### Task requirements
In full and without alteration, copy the listing.

Content starts

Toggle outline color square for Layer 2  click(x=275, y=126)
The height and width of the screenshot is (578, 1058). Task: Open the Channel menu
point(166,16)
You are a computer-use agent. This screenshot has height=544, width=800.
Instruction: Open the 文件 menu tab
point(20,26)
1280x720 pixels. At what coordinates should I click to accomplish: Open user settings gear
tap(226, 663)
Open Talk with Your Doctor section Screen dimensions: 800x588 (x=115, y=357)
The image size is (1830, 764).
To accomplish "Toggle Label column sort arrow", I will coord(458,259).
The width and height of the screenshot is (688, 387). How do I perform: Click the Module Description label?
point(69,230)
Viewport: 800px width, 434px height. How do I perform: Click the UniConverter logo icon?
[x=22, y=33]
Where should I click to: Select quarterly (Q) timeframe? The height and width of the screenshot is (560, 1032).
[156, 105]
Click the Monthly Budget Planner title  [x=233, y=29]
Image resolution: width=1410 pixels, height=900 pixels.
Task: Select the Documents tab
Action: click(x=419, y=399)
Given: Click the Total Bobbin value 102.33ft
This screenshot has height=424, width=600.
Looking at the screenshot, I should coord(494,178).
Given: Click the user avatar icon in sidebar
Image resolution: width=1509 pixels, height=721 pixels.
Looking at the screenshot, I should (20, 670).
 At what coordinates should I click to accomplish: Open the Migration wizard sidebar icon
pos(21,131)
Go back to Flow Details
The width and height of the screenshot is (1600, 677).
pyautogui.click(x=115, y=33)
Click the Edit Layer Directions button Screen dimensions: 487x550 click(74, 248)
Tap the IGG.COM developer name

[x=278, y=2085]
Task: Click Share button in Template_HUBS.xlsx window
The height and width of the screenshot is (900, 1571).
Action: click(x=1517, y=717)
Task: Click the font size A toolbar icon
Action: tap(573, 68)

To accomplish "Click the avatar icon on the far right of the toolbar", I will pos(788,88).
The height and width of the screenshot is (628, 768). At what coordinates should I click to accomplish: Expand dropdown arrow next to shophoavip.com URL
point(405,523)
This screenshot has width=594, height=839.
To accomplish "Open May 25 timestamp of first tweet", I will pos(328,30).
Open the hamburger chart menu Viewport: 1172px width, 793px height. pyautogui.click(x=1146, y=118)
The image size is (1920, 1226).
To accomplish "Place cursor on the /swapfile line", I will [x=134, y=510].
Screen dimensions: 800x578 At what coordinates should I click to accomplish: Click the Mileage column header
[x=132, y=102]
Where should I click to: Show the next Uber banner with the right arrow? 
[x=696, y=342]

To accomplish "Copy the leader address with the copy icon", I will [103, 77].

Content ends

### Completed task
Toggle outline color square for Layer 2  click(x=275, y=126)
The height and width of the screenshot is (578, 1058). Task: Open the Channel menu
point(166,16)
You are a computer-use agent. This screenshot has height=544, width=800.
Instruction: Open the 文件 menu tab
point(20,26)
1280x720 pixels. At what coordinates should I click to accomplish: Open user settings gear
tap(226, 663)
Open Talk with Your Doctor section Screen dimensions: 800x588 (x=115, y=357)
The image size is (1830, 764).
To accomplish "Toggle Label column sort arrow", I will coord(458,259).
The width and height of the screenshot is (688, 387). How do I perform: Click the Module Description label?
point(69,230)
Viewport: 800px width, 434px height. How do I perform: Click the UniConverter logo icon?
[x=22, y=33]
Where should I click to: Select quarterly (Q) timeframe? The height and width of the screenshot is (560, 1032).
[156, 105]
Click the Monthly Budget Planner title  [x=233, y=29]
Image resolution: width=1410 pixels, height=900 pixels.
Task: Select the Documents tab
Action: click(x=419, y=399)
Given: Click the Total Bobbin value 102.33ft
This screenshot has height=424, width=600.
Looking at the screenshot, I should coord(494,178).
Given: Click the user avatar icon in sidebar
Image resolution: width=1509 pixels, height=721 pixels.
Looking at the screenshot, I should (20, 670).
 At what coordinates should I click to accomplish: Open the Migration wizard sidebar icon
pos(21,131)
Go back to Flow Details
The width and height of the screenshot is (1600, 677).
pyautogui.click(x=115, y=33)
Click the Edit Layer Directions button Screen dimensions: 487x550 click(74, 248)
Tap the IGG.COM developer name

[x=278, y=2085]
Task: Click Share button in Template_HUBS.xlsx window
The height and width of the screenshot is (900, 1571).
Action: click(x=1517, y=717)
Task: Click the font size A toolbar icon
Action: tap(573, 68)

To accomplish "Click the avatar icon on the far right of the toolbar", I will pos(788,88).
The height and width of the screenshot is (628, 768). At what coordinates should I click to accomplish: Expand dropdown arrow next to shophoavip.com URL
point(405,523)
This screenshot has width=594, height=839.
To accomplish "Open May 25 timestamp of first tweet", I will pos(328,30).
Open the hamburger chart menu Viewport: 1172px width, 793px height. pyautogui.click(x=1146, y=118)
The image size is (1920, 1226).
To accomplish "Place cursor on the /swapfile line", I will [x=134, y=510].
Screen dimensions: 800x578 At what coordinates should I click to accomplish: Click the Mileage column header
[x=132, y=102]
Where should I click to: Show the next Uber banner with the right arrow? 
[x=696, y=342]

To accomplish "Copy the leader address with the copy icon", I will [103, 77].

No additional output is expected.